• Text:
Airing a live event means bumping out what few paying ads you have left. And in this economy, that's not a wise idea. If it is believed that SOME people will make an effort to tune in, some stations will stream the event live on their web sites as a compromise. But there is still an expense involved in doing so.

If a station chooses to cover an event like an inauguration live, it's not exactly an easy thing to do. JB complained about the cameras being far away. At an event like that, the cameras are located where the mayor's office puts them. From a logistical and technical standpoint they cannot roam around the audience willy nilly.

And Matt is spot on when it comes to people watching local media. If more people watched, more time, thought, effort, and money would go into these productions. The Facebook generation prides itself on not getting its news from the mainstream media (a phrase ironically coined by Ralph Nader in the 1960's), then complains when events aren't covered because of slashed news department budgets. Meanwhile, they absorb rehashed New York Times articles on blog sites and take joy in proclaiming that newspapers are dying. When newspaper die, so will most blogs.

Houston used to have its own 24 hour news channel, and there were two Texas-wide 24-hour news channels (one based in Houston the other in Dallas). So far two of them have gone out of business. Not because of the people behind the scenes. I knew a few of them, and while they weren't the best in the market they were far from the worst. The channels went out of business because the majority of people in Houston don't care enough about local news watch the local news.

• Given instruction A:
Lay out the entries from the line containing "At what coordinates" through the line containing "Click the sort", both included, as a Markdown table with the columns Row and Line. Skip blank lines and leave the pictures out.
The entries below have nothing to do with the piece on local TV news.

• Given records:
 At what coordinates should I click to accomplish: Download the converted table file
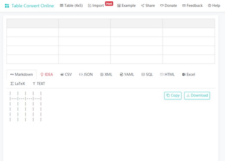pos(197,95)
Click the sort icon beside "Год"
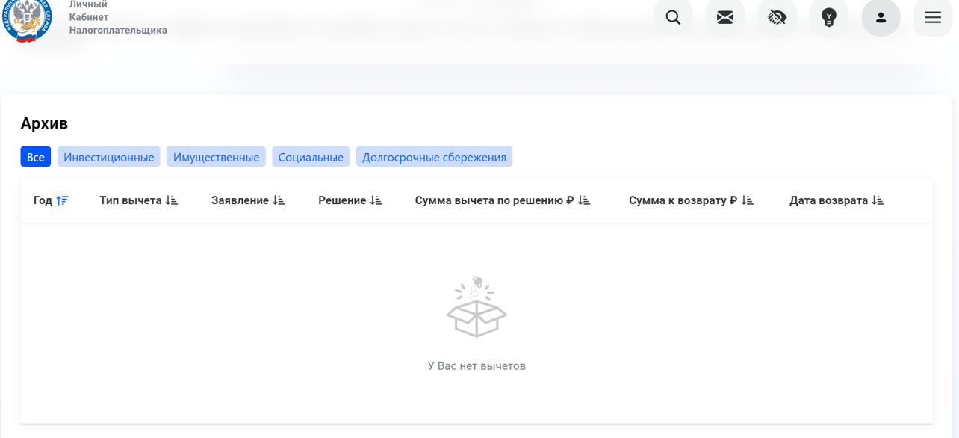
...
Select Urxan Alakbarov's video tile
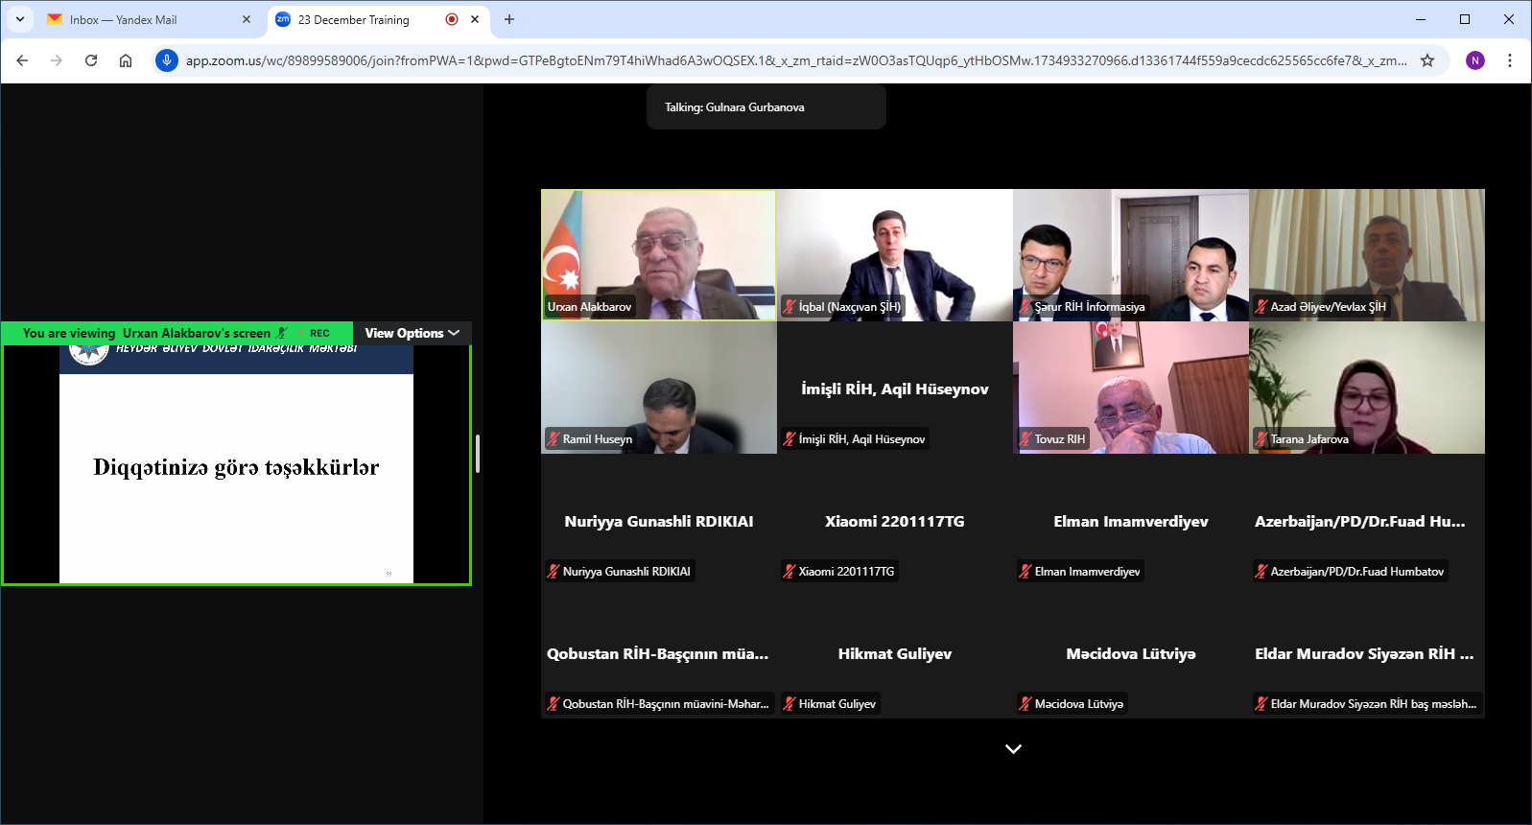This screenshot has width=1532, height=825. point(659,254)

• Given instruction B:
Copy the stretch of the piece on local TV news from "If a station" through "will most blogs." word for word.

• Response A:
| Row | Line |
|---|---|
| 1 |  At what coordinates should I click to accomplish: Download the converted table file |
| 2 | pos(197,95) |
| 3 | Click the sort icon beside "Год" |

• Response B:
If a station chooses to cover an event like an inauguration live, it's not exactly an easy thing to do. JB complained about the cameras being far away. At an event like that, the cameras are located where the mayor's office puts them. From a logistical and technical standpoint they cannot roam around the audience willy nilly.

And Matt is spot on when it comes to people watching local media. If more people watched, more time, thought, effort, and money would go into these productions. The Facebook generation prides itself on not getting its news from the mainstream media (a phrase ironically coined by Ralph Nader in the 1960's), then complains when events aren't covered because of slashed news department budgets. Meanwhile, they absorb rehashed New York Times articles on blog sites and take joy in proclaiming that newspapers are dying. When newspaper die, so will most blogs.